Shania Twain is speaking out about her childhood trauma — and how it has affected her body image.

In an interview with The Sunday Times, the 57-year-old singer said she suffered sexual and physical abuse at the hands of her stepfather Jerry Twain growing up, and that she tried to change the way she looked as a means of coping.

“I hid myself and I would flatten my boobs,” the “Man! I Feel Like a Woman!” singer said. “I would wear bras that were too small for me, and I’d wear two, play it down until there was nothing girl about me. Make it easier to go unnoticed. Because, oh my gosh, it was terrible — you didn’t want to be a girl in my house.”

Yet, at 22, as the second-oldest of five living in poverty in remote Timmons, Ontario, she had to come to terms with her own sexuality after her stepfather and mother died in a car accident. As she helped to raise her younger siblings, Twain embarked on a career in music, singing at a nearby resort.

“Then you go into society and you’re a girl and you’re getting the normal other unpleasant stuff too, and that reinforces it. So then you think, ‘Oh, I guess it’s just s—ty to be a girl. Oh, it’s so s—ty to have boobs.’ I was ashamed of being a girl.”

She continued, “All of a sudden it was like, well, what’s your problem? You know, you’re a woman and you have this beautiful body? What was so natural for other people was so scary for me. I felt exploited, but I didn’t have a choice now. I had to play the glamorous singer, had to wear my femininity more openly or more freely. And work out how I’m not gonna get groped, or raped by someone’s eyes, you know, and feel so degraded.”

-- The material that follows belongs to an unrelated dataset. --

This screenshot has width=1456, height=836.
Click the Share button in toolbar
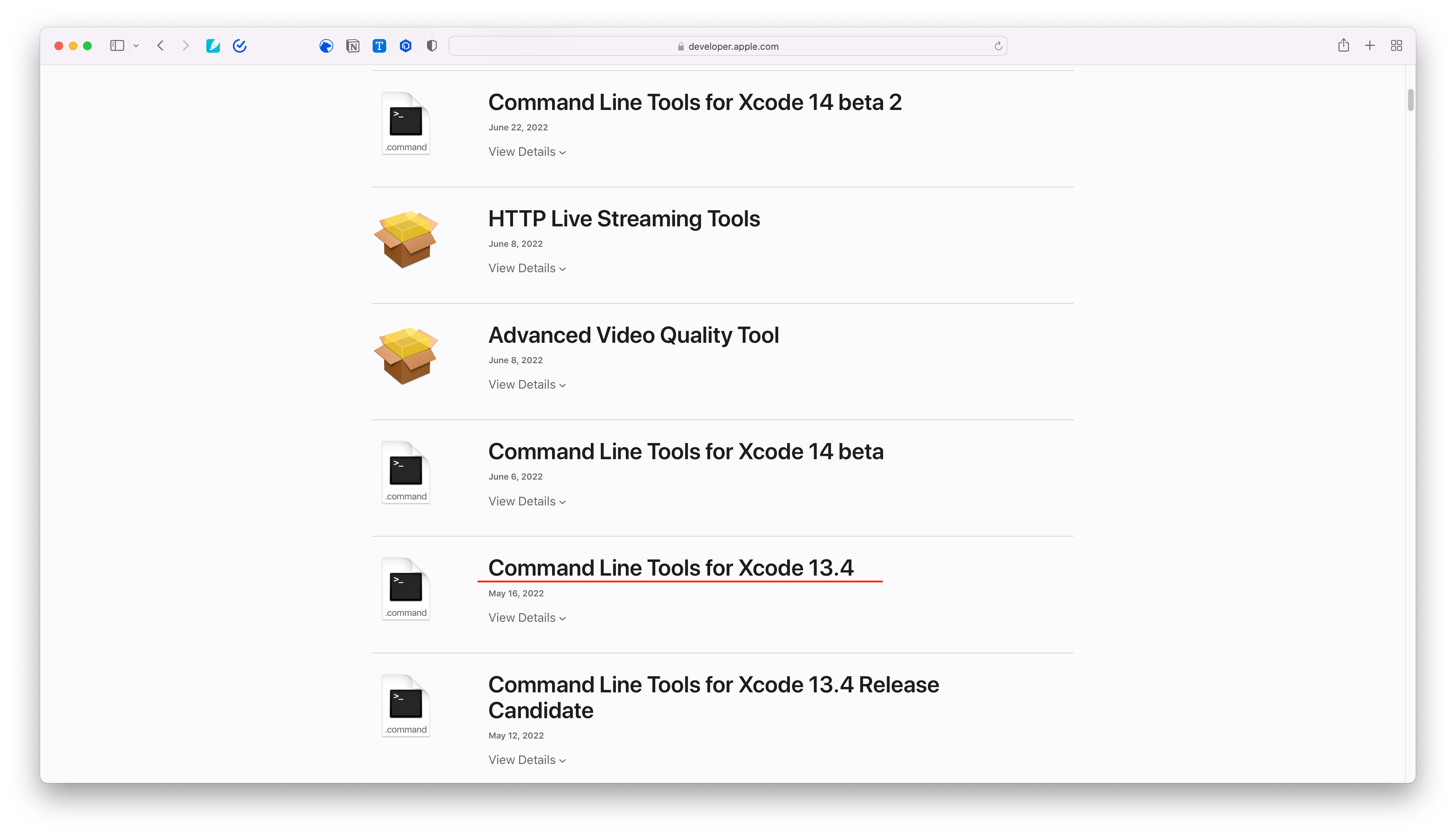(1344, 46)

The star soon found success and became able to manage her own expectations, as she signed to a label in Nashville and met her future producer and first husband Robert “Mutt” Lange.

“By the time I had my record contracts I was the kind of woman that … when I walked in the room, it’s like, don’t even get any closer,” she told The Sunday Times. “It was clear in my body language. And I think maybe what young girls can learn too is to exude that confidence.”

Last month, the Grammy-winning superstar celebrated the 25th anniversary of her iconic album Come On Over.

Via social media she also looked back on her third studio recording, which spawned iconic hits such as “Man! I Feel Like a Woman!” and “That Don’t Impress Me Much” and set a plethora of music industry records.

“25 years ago I released Come On Over… and because of your support, that album went on to become: The biggest-selling studio album by a female artist of all time, the best-selling country music album ever [and] the biggest-selling album by a Canadian country artist …Crazy,” she wrote.